Ethylene inhibits hypocotyl elongation as part of the “triple response” in etiolated Arabidopsis seedlings, but not in light-grown seedlings (Bleecker et al. 1988). Most ethylene mutants have been identified using this triple response (Ecker 1995). Smalle et al. (1997), however, demonstrated that ethylene or its precursor 1-aminocyclopropane-1-carboxylic acid (ACC) affects hypocotyl elongation in light-grown nutrient-starved seedlings. On a low-nutrition medium (LNM), ACC caused hypocotyl elongation up to twice the size observed in controls, a response that was abolished by treatment with Ag⁺.

Similar to the effect of ethylene on hypocotyl development, a correlation between auxin levels and hypocotyl length has also been demonstrated. In the dark, transgenic auxin overproducers exhibit the same hypocotyl lengths as wild-type plants (Romano et al. 1995), but the axr2-1 mutant, which demonstrates auxin-resistant root growth, was found to have shorter hypocotyls (Timpte et al. 1992). In light, however, the transgenic plants showed increased hypocotyl elongation and displayed up to 4-fold higher levels of free indole-3-acetic acid (IAA; Romano et al. 1995), whereas the axr2 mutant once more demonstrated a decrease in hypocotyl length. Furthermore, the sur1 mutant (Boerjan et al. 1995) displayed increased IAA levels together with an increased hypocotyl length in the light; and in nutrient-starved Arabidopsis wild-type seedlings, hypocotyl length was increased after IAA treatment in the light (Smalle et al. 1997). Friml et al. (2002) have demonstrated a link between auxin concentrations and cell elongation in the hypocotyl. These authors analysed the relationship between auxin distribution and growth responses in Arabidopsis hypocotyls using the synthetic auxin-responsive reporter DR5::GUS (Ulmasov et al. 1997). During phototropic and gravitropic curvature, DR5::GUS expression was enhanced on the convex side of the hypocotyl, indicating a relation between auxin levels and cell elongation.

> [MATERIAL SUPPLIED]:
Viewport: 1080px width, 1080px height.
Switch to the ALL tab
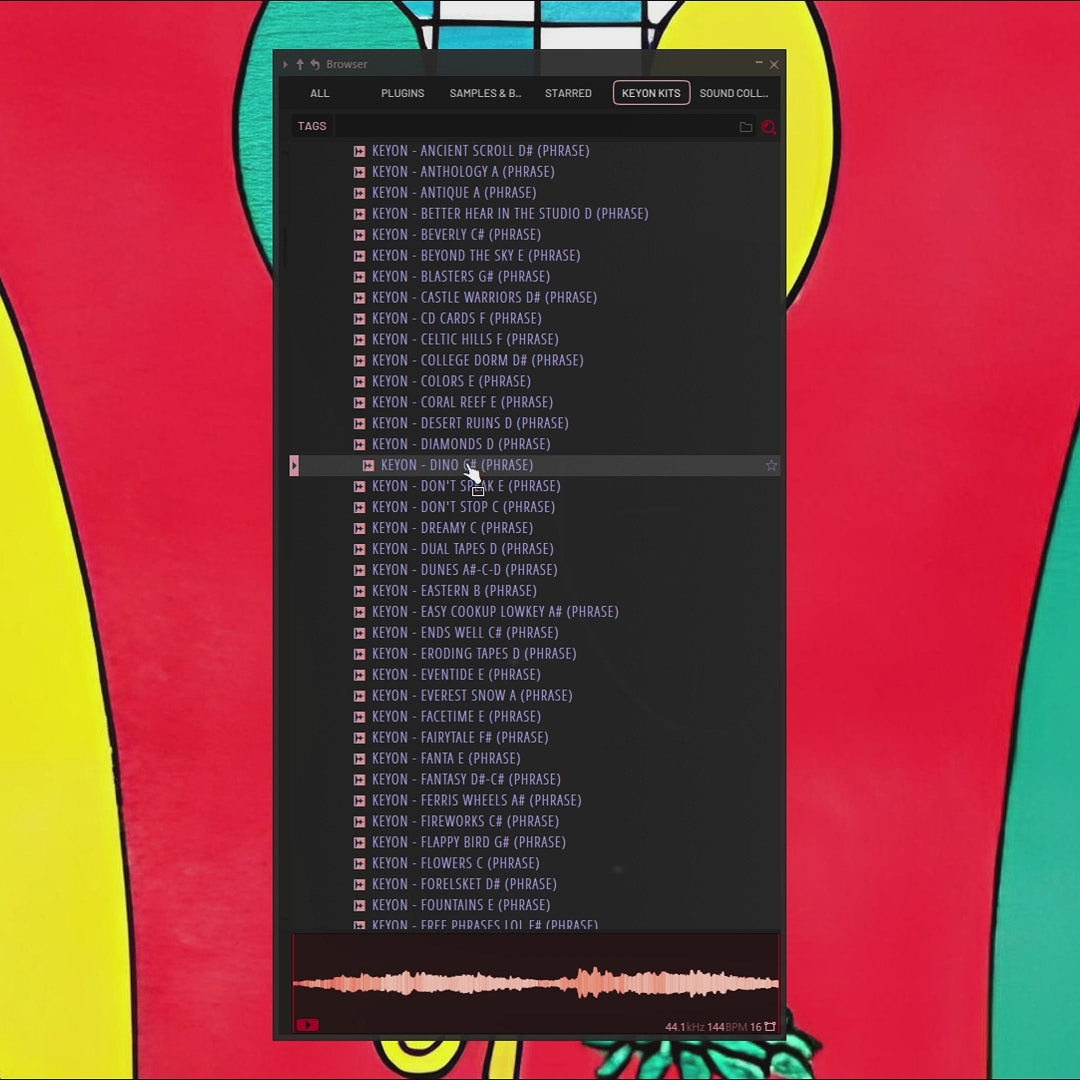(319, 93)
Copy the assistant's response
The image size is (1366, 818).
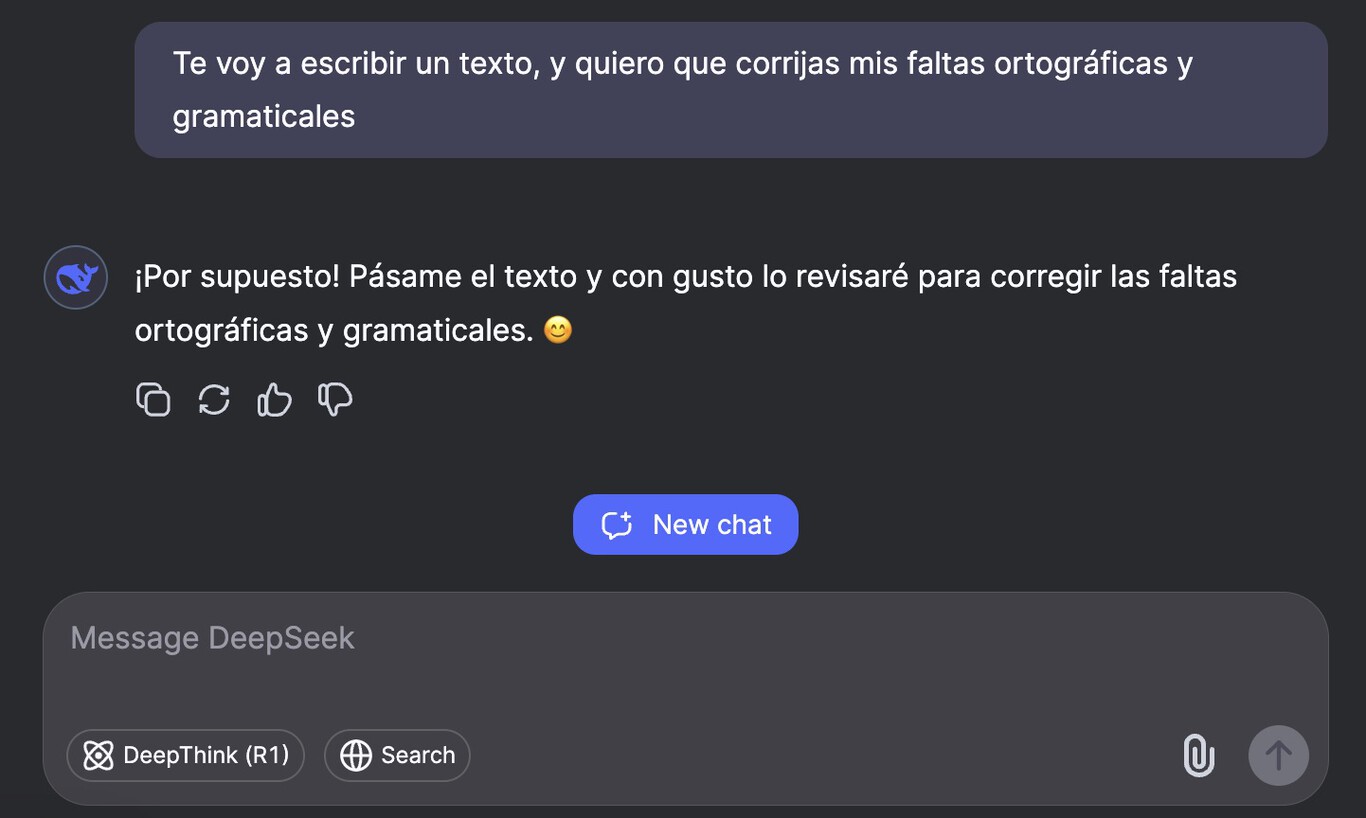click(x=153, y=399)
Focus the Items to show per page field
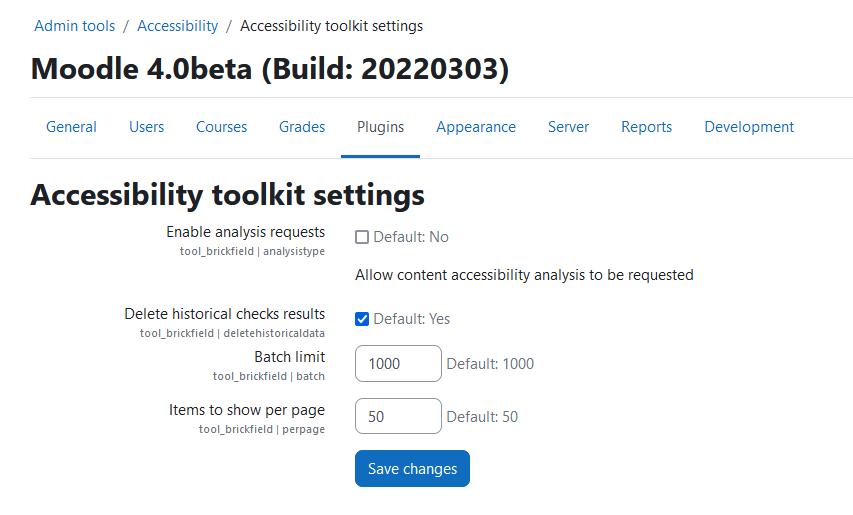 (x=398, y=416)
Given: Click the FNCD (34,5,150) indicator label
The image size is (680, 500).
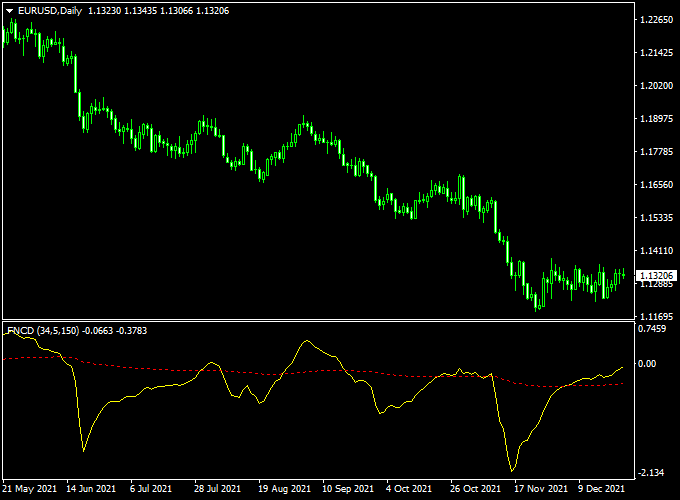Looking at the screenshot, I should [42, 330].
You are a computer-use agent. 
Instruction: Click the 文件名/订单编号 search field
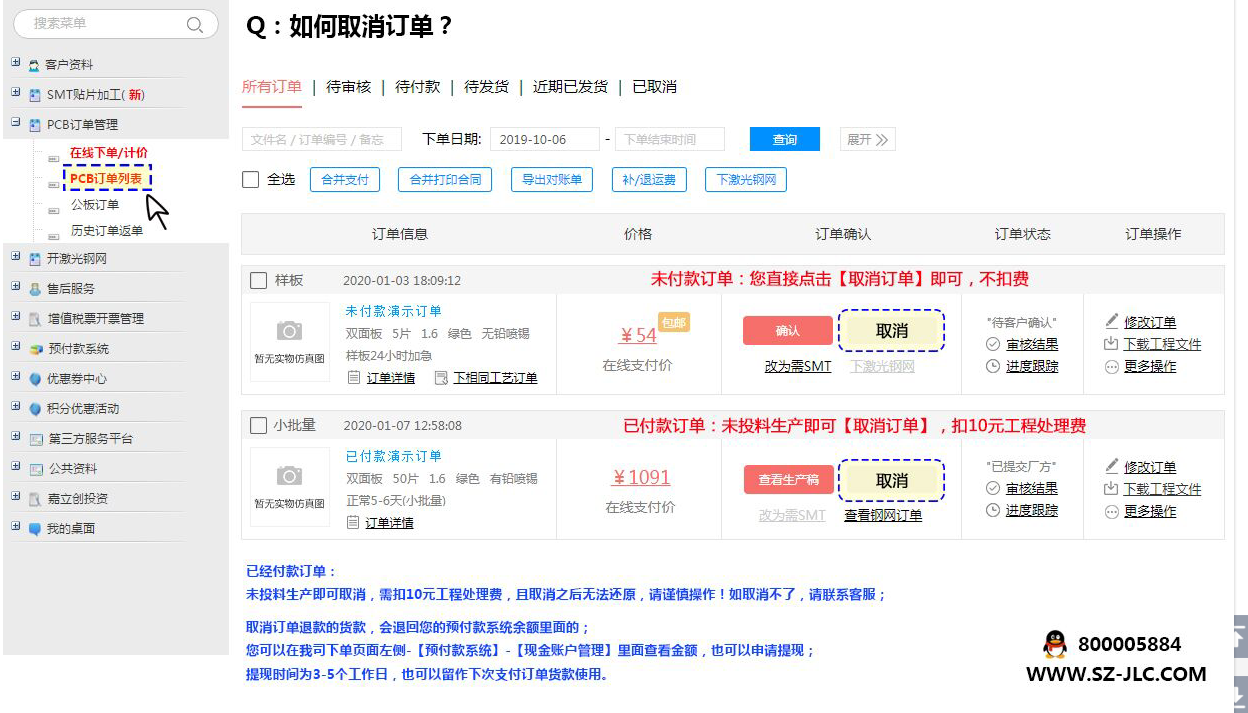[x=321, y=140]
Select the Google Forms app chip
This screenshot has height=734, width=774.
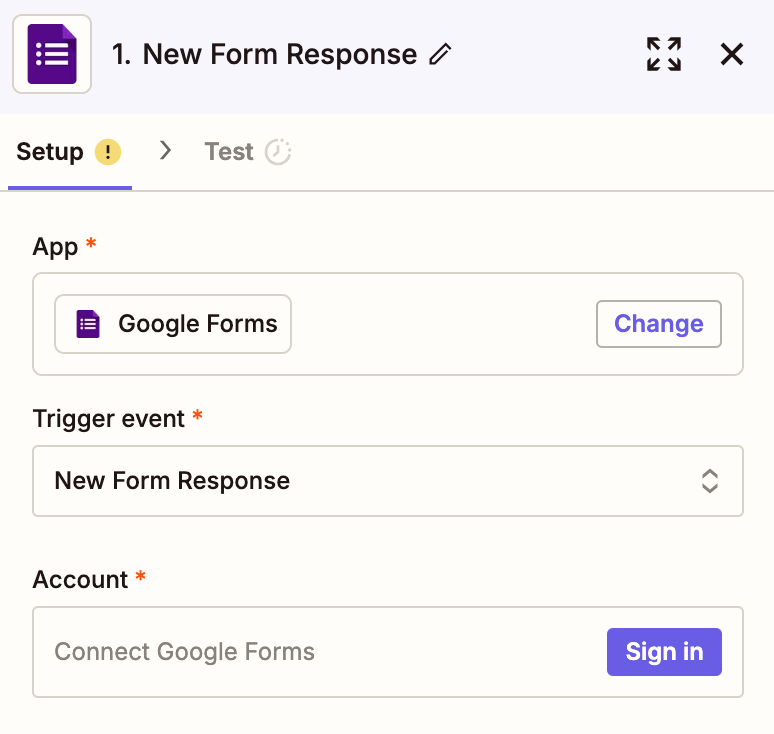tap(173, 324)
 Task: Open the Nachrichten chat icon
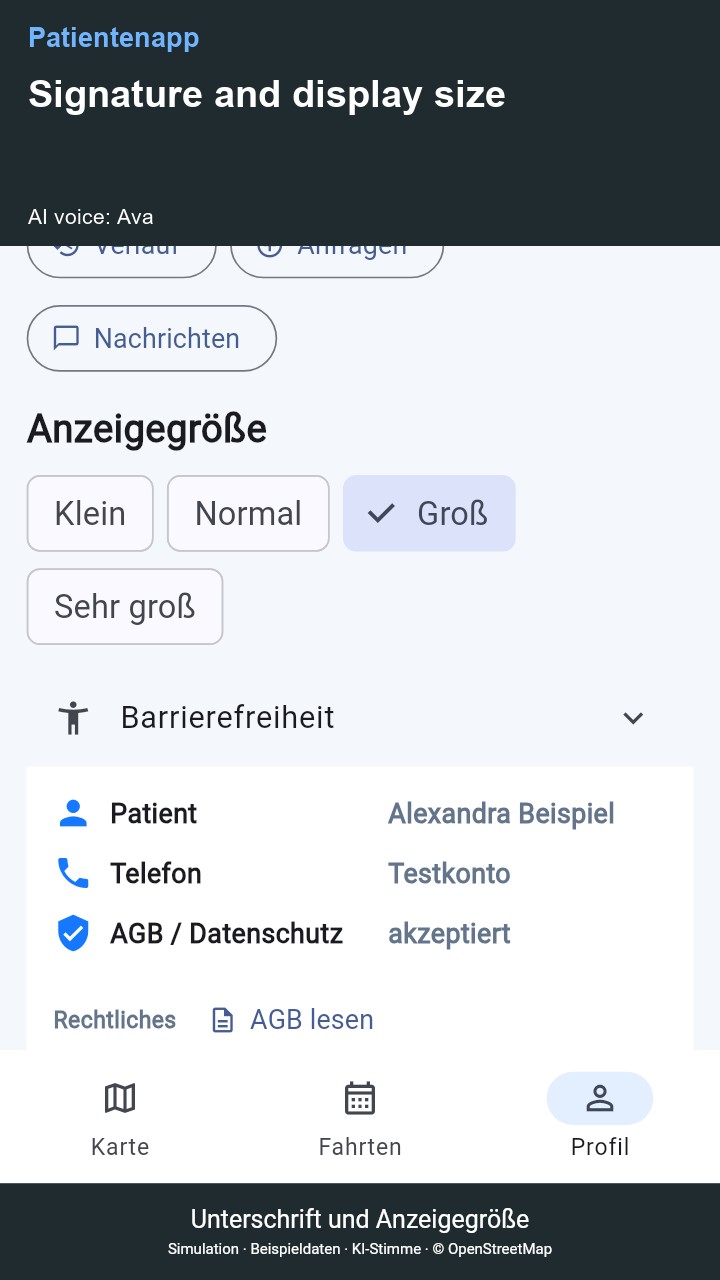(x=66, y=338)
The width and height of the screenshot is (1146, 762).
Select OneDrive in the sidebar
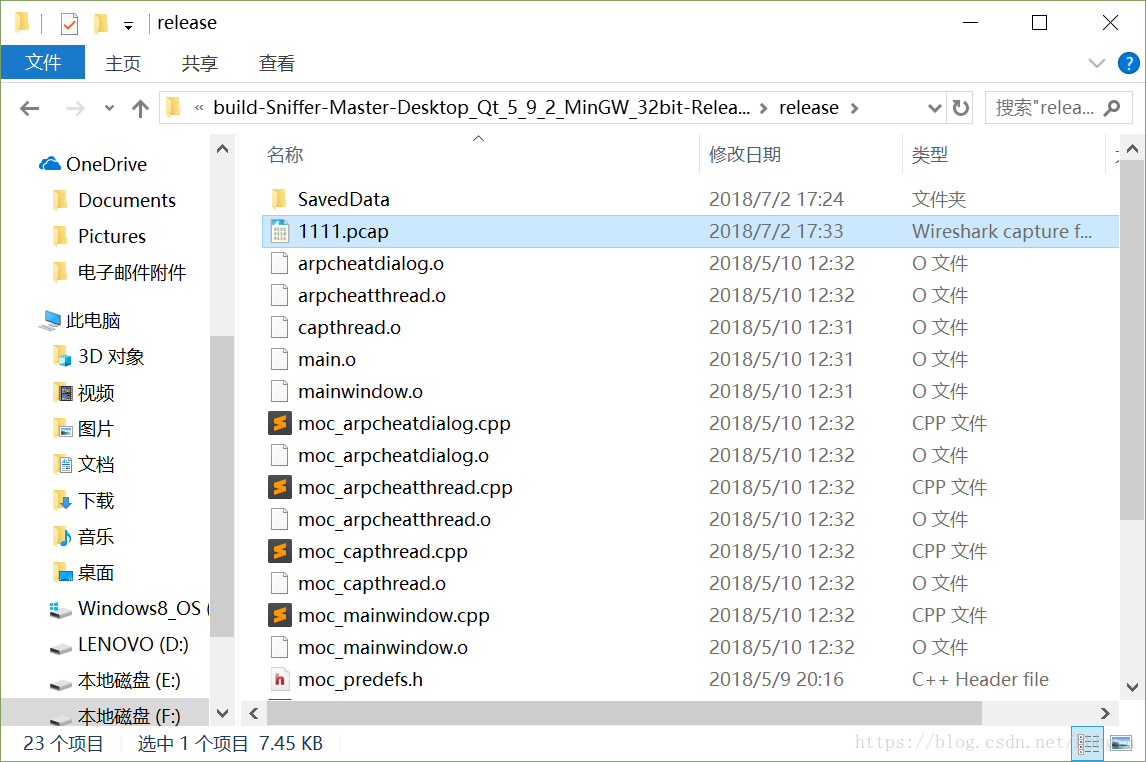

> [WORK TO COMPLETE]:
• 1. In the hypocotyl passage, how much higher were the free IAA levels in the light-grown transgenic auxin overproducers?
• 2. Extend the hypocotyl passage, picking up after its last sentence.
The data can be set aside; none of it is used here.

> [ACTIVITY ANSWERS]:
• 1. Up to 4-fold higher.

• 2.
Cytokinins inhibit hypocotyl elongation in dark-grown Arabidopsis seedlings (Su and Howell 1995), an effect that is due to cytokinin-induced ethylene production (Cary et al. 1995). Based on this knowledge, Vogel et al. (1998a, 1998b) isolated Arabidopsis mutants defective in cytokinin-induced ethylene production. In dark-grown mungbean hypocotyls, N⁶-benzyladenine (BA) was shown to synergistically enhance ethylene production in the presence of IAA (Lau et al. 1977; Yoshii and Imaseki 1982). Kim et al. (2001) suggested that in dark-grown mungbean hypocotyls, IAA and BA inhibit ethylene action, thereby influencing the ethylene feedback mechanism that in turn causes an up-regulated ACC synthase expression. However, cytokinins had no effect on hypocotyl elongation in Arabidopsis seedlings grown in the light (Su and Howell 1995).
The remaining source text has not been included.